** 課題内容 **
次に示す丈ヶ山の呼び名をめぐる文章の続きを、最後の一文の後から書くこと。

** 文書 **
★ ★ ★ ★

ところが、会の名称を「たけのやまファンクラブ」と決めたまではいいが、文字表記をどうするか揉めてしまったのです。

揉めたと言っても、楽しい会話の中での揉め事であるが・・・・。

「地図には ”丈ヶ山” となっているから ”丈ヶ山ファンクラブ” でいいんじゃないの」

「でも、”丈ヶ山” って漢字、正式にはどう読むの?」

「多分、”たけがやま” じゃないかな」

「もしかしたら、”じょうがさん” とも読めるよね」

「でも、でも、”たけのやま” とはとても読めないよね」

「そうだよね」

「じゃー、逆に ”たけのやま” を漢字で書くと、どう書くのかな」

「”たけのやま” は ”たけのやま” さ。漢字では書けないさ」

「でも、”たけのやま” は、間違いなく、あの ”丈ヶ山” だよ」

このような堂々巡りの結果、会の名称は ”丈ヶ山ファンクラブ”、読み言葉で表すと、”たけのやまふぁんくらぶ” で落ち着いたのです。

 

さて、「寺野郷土誌稿」には、”たけのやま” という読み言葉は一切出てきません。

そこでふと思ったのが、「”丈ヶ山” と ”たけのやま” とどちらが先にできたのだろうか?」と考えてみたのです。

”丈ヶ山” は第三章に大国主命御子建御名方命が白丈の神を従えて、夜星を討伐したから、”丈ヶ山” と称したとあるので、”丈ヶ山” と漢字表記されたのは神話の時代です。

一方、”たけのやま” は、「いつごろからそう呼んでいるの?」と聞いても会員の答えは「知らないよ。ずーっと、ずーっとの大昔からだよ」としか答えが返ってきません。そりゃそうだ、寺野郷の村人全員が”たけのやま”と言っているんだから無理もない。

そこで、一般論として考えてみた。

我々が発する日本語の言葉と漢字という文字とどちらがが先か?

文字は使うが、言葉は使わない人類なんてこの世には絶対にいません。

オウムもカラスも犬も猫も言葉(鳴き声)は話すが、文字は使えません。

人類だけが、最初は言葉が先に有って、その言葉を表現するために漢字という文字を発明したのです。

と考えたら ”たけのやま” という言葉がまず先に有って、その後に ”丈ヶ山” という漢字が出来たと考えるべきだろう。

しかし、先に述べたように「”たけのやま” は漢字で ”丈ヶ山” とは書けない」のです。

でも、ひらかな文字を使えば、”たけのやま”と書けます。

★ ★ ★ ★

** データ欄 **
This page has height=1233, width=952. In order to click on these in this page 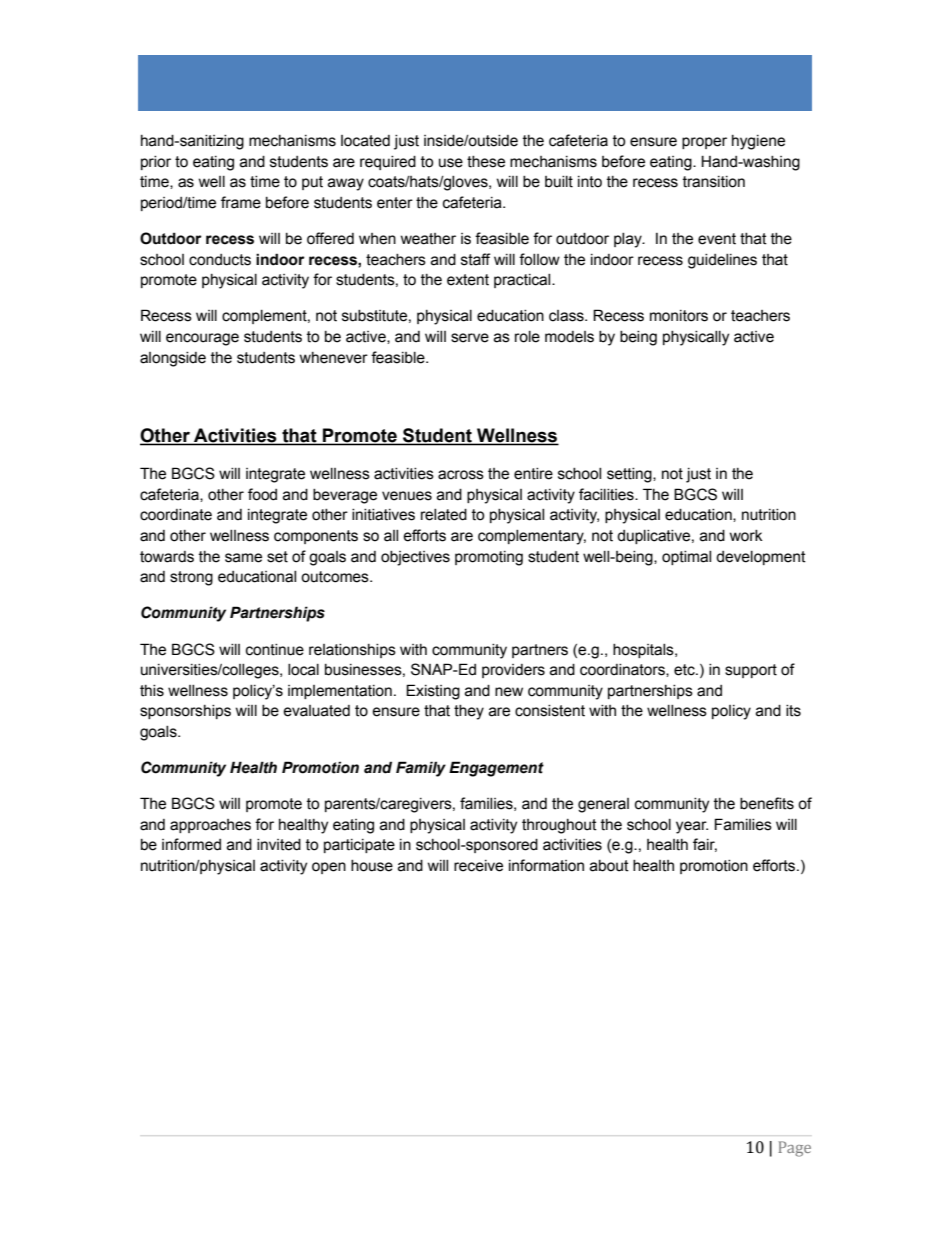, I will do `click(486, 162)`.
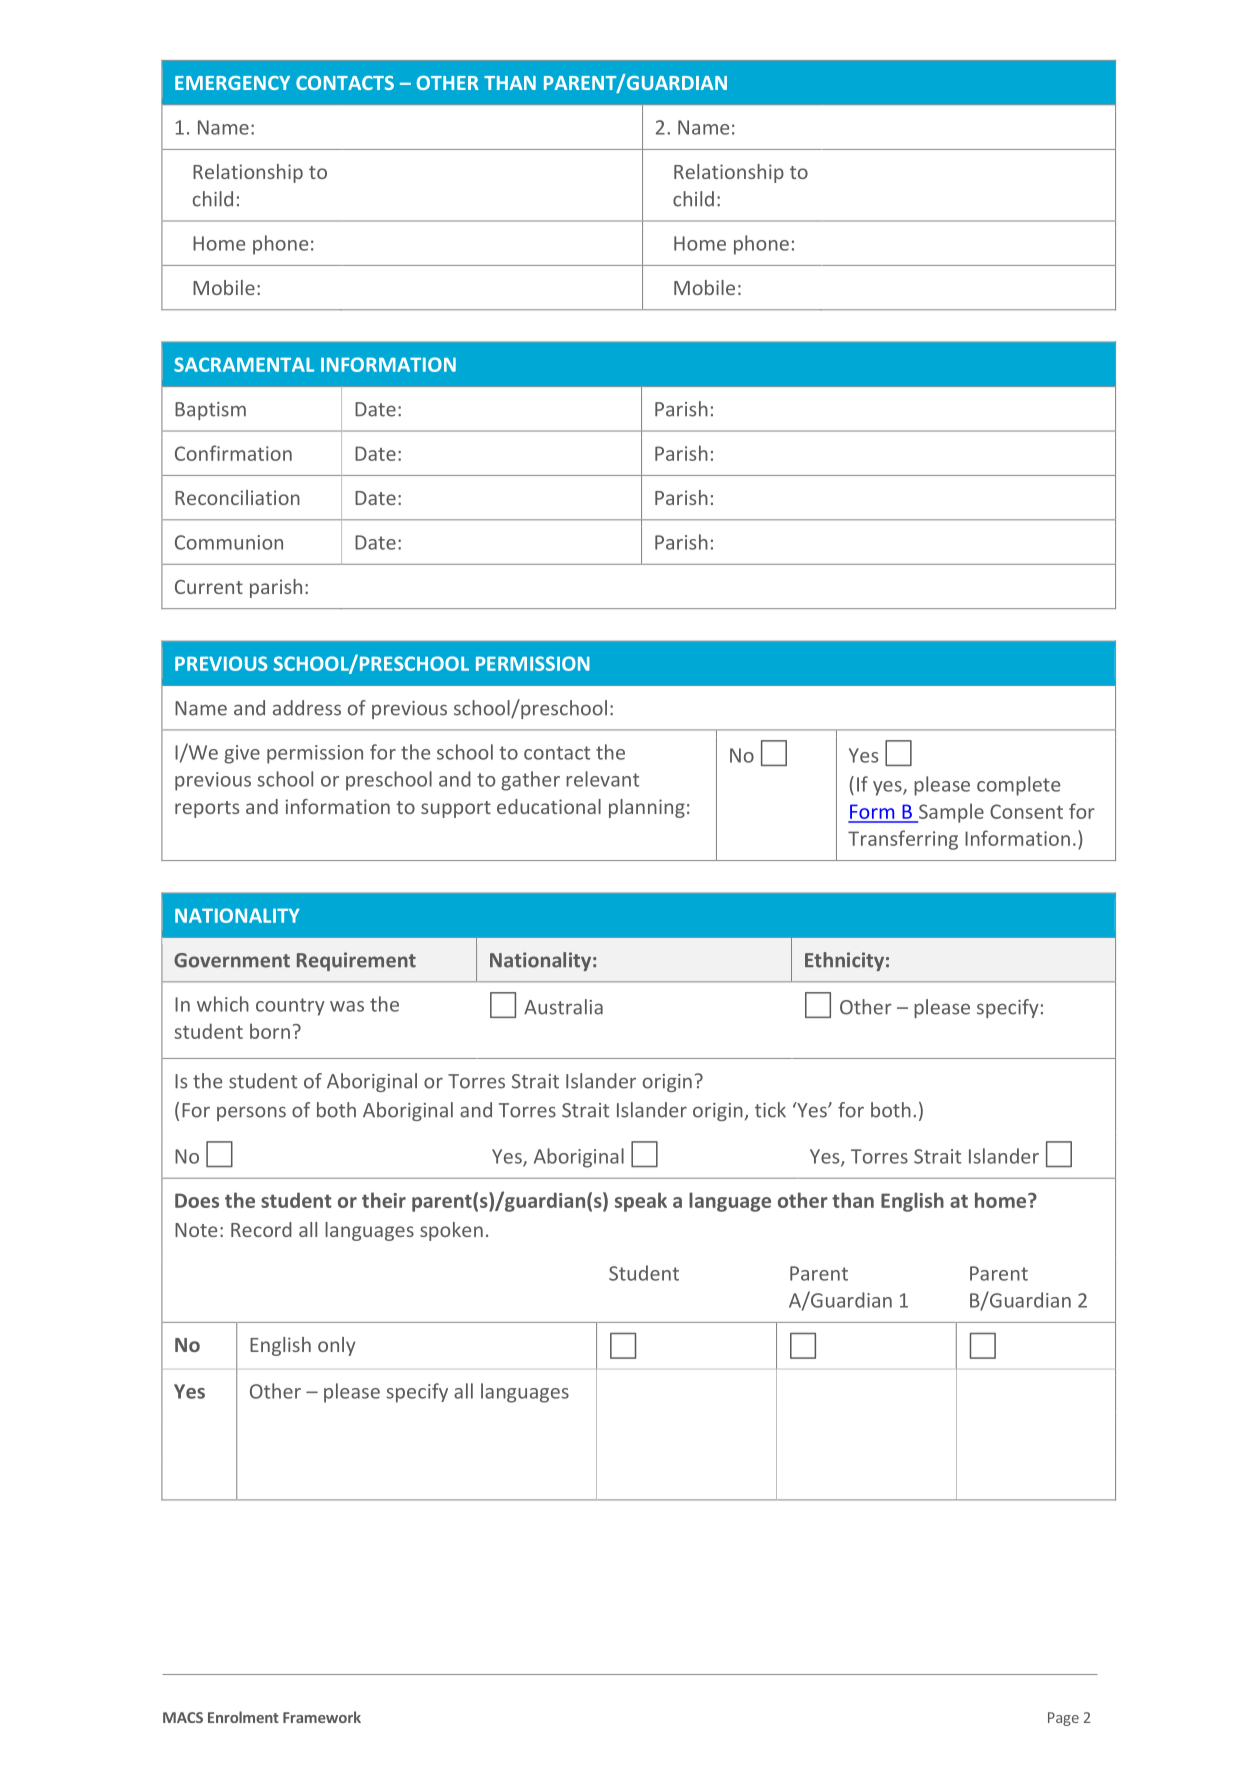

★ ★ ★ ★

** 作業結果 **
となれば、”たけのやま” は、独立した山の名称であったと解釈したらどうでしょうか。

即ち、12番目の、山の名前が ”たけのやま” という訳です。

いやいや、12番目どころか、”加夫呂山” よりももっと先に ”たけのやま” が有ったに違いないのです。

「1番最初に ”たけのやま” が有って、その後 ”加夫呂山” を始め、いろいろな山の名前が民衆に使われたが、現代まで生き残っているのは神様が一番最初に言葉で言った ”たけのやま” だった」と、私は、勝手に断定することにしました。

 

一応、これで「寺野郷土誌稿を読む」は終わりにします。

最後までお付き合いくださいまして、誠に有難うございます。

では、温かくなったら、”たけのやま” の頂上で又、お会いしましょう。(文責 眞田)

 

 

 

 

 

追加

 

申し訳ありません。

終わるつもりでしたが、チョッと気づいた事が有り追加します。

寺野に住む人々が、先祖から言い伝えられている「ここが比叡山に似ている」

と言うことに関してです。

この言い伝えを、寺野の方々から聞いた時は、「比叡山とこの寺野地区とどこが似ているのだろうか?」と真剣に考えたことが有りました。

両地区の共通項目は何といっても寺院群です。

しかし、ここの今は跡形もない小規模な「山寺三千坊」と、比叡山延暦寺を始めとする京の都の一大寺院群とは規模からしても比べようもありません。

結局は何もわからないまま、今日まで来てしまいました。

さて、最後の最後の疑問文です。

15.この地区の何が比叡山に似ているのか?

 

「寺野郷土誌稿を読む」をまとめ終わってから、有ることに気付いてしまいました。

「白雉年間(650~654)に、阿果というお坊様が、加夫呂山の麓に精神的一大楽園を建設した」と言うくだりです。

つまり、阿果が寺野に来た時、650~654年頃には比叡山の大寺院群はなかったのではないのでは?と思ったのです。

調べてみると、比叡山延暦寺はずっと後の建立です。

もちろん、ここ加夫呂山の麓には、そんな寺院群はありません。

つまり、「阿果と言う人が越後のこの地に来た時代には、両地域ともお寺のような建物群など何もなかった」という結論に達してしまったのです。

「何もなかった。何もなかった」

そうだ。何もなかったのだ。

じゃあ、その時代、有ったのは何だ?

私の出した結論は「たけのやま」と「比叡山」という”山”そのものです。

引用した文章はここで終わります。